Фрагмент документа:
_ _ _ _ _ _ _
В новой книге стихи эмоционально не повзрослели, свежесть ощущений не растеряна, ощущение чуда не ушло. Не ушла и простота высказывания. Но стихотворения во многом стали эмоционально глубже – что вполне естественно: с течением времени, если душа остаётся, вопреки всему, не замутнена разного рода огорчениями и бедами, осознание ценности жизни, дара жизни, пусть иногда и немилосердной – только растёт; растёт осознание того, что чудо – не где-то далеко и не в чём-то особенном: оно уже здесь, перед глазами или даже под ногами, нужно только заметить и поднять его. Другими словами, чудо – внутри себя и, конечно, в любимом человеке.

 

Мой рай из яблок и пустых ветвей,

Из предосенней медности полей,

Где я стою с улыбкою блаженной.

Здесь так светло, что не добыть огня,

И на всю жизнь хватило бы и дня,

Одной улыбки вольной и неверной. <…>

 

Всё это так, что только б лечь ничком

На землю райским сорванным дичком

И жить без ветки радостно и смертно.
_ _ _ _ _ _ _
(Записи набора данных)
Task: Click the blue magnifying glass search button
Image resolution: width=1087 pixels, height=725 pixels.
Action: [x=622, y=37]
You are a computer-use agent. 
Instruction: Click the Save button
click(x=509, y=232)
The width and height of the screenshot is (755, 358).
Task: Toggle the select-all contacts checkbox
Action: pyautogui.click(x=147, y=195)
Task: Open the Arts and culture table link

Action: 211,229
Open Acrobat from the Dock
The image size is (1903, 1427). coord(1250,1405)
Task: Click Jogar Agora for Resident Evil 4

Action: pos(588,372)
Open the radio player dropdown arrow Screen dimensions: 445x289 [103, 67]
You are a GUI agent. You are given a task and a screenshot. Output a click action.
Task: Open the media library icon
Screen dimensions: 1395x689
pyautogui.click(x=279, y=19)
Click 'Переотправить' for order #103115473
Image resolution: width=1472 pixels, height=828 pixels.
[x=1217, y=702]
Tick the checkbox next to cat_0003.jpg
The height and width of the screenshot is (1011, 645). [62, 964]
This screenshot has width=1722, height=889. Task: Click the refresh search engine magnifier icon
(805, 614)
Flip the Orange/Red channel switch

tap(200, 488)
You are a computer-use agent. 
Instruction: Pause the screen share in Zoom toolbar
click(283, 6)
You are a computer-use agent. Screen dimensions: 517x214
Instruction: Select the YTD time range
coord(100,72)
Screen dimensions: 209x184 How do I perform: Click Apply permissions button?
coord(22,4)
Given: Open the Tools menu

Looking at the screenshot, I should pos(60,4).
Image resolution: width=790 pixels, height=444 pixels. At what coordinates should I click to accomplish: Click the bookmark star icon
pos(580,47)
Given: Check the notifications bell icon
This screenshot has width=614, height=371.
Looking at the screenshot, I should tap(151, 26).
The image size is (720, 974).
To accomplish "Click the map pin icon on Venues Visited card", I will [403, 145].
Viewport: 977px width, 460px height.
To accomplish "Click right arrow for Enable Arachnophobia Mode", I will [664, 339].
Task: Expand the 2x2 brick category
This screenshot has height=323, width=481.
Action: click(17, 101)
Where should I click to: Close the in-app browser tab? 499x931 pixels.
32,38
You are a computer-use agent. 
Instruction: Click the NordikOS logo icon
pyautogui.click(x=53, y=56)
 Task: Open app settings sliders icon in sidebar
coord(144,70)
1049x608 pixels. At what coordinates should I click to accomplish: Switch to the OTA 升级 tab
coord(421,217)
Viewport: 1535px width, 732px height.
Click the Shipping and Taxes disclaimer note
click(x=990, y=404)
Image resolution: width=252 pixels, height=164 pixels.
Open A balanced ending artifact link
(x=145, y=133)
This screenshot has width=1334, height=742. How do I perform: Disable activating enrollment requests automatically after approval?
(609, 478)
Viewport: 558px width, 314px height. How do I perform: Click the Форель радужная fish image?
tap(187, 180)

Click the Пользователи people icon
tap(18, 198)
_ _ _ _ _ _ _
Задания:
[A] Выведите ту часть отрывка о новой книге стихов, которая открывается словами "В новой книге" и закрывается словами "в любимом человеке.".
[B] Объясните, почему в отрывке о новой книге стихов эмоциональное углубление стихотворений названо вполне естественным. Уложитесь в одно–три предложения.
[C] Продолжите отрывок о новой книге стихов, начав сразу после его последней строки.

Ответы:
[A]
В новой книге стихи эмоционально не повзрослели, свежесть ощущений не растеряна, ощущение чуда не ушло. Не ушла и простота высказывания. Но стихотворения во многом стали эмоционально глубже – что вполне естественно: с течением времени, если душа остаётся, вопреки всему, не замутнена разного рода огорчениями и бедами, осознание ценности жизни, дара жизни, пусть иногда и немилосердной – только растёт; растёт осознание того, что чудо – не где-то далеко и не в чём-то особенном: оно уже здесь, перед глазами или даже под ногами, нужно только заметить и поднять его. Другими словами, чудо – внутри себя и, конечно, в любимом человеке.

[B] С течением времени, если душа вопреки всему остаётся не замутнена огорчениями и бедами, осознание ценности жизни, дара жизни, пусть иногда и немилосердной, только растёт. Растёт и понимание того, что чудо не где-то далеко, а уже здесь, перед глазами или под ногами, то есть внутри себя и в любимом человеке.

[C]
Я – дерево, я – осень, посмотри,

Мой рай в тебе, он у меня внутри,

И жизнь глядит на нас немилосердно.

 

Главная художественная мысль книги – можно, не отворачиваясь от тёмных сторон жизни, не прячась от бед, от переживаний, сохранять в себе внутреннее тепло и даже сердечный жар. Кажется, что однажды приняв жизнь за образ земного рая, – заразившись этим чувством рая, – Светлана Хромова попросту не способна воспринимать свою жизнь иначе – выборочно, раздробленно, как строго разделённую на территории отдельно счастья, отдельно радости, отдельно обретений, отдельно утрат. Состояние любви – вечное, «непоправимое» состояние автора. Она понимает, что лишь любовь – истинная ценность, истинное счастье, единственное наше спасение на земле.

 

Словно двери открывая в рай,

Уводя от долгого зимовья,

За руку держи, не отпускай,

Положи ладонь на изголовье. <…>

 

И дыханье обретает смысл

В тёмных сводах комнаты высокой.

За плечо как за судьбу держись

В этом страшном мире одиноком.

 

 

СОХРАНЕНИЕ ГАРМОНИИ

 

Евгений Касимов. Медленное дерево, Кинетоскоп.

Екатеринбург – Москва, «Кабинетный учёный», 2018

kasimov

 

У живущего в Екатеринбурге поэта Евгения Касимова вышло сразу две книги. В первой – стихи, написанные с 1976-го по 1981 год, во второй – с 2001-го.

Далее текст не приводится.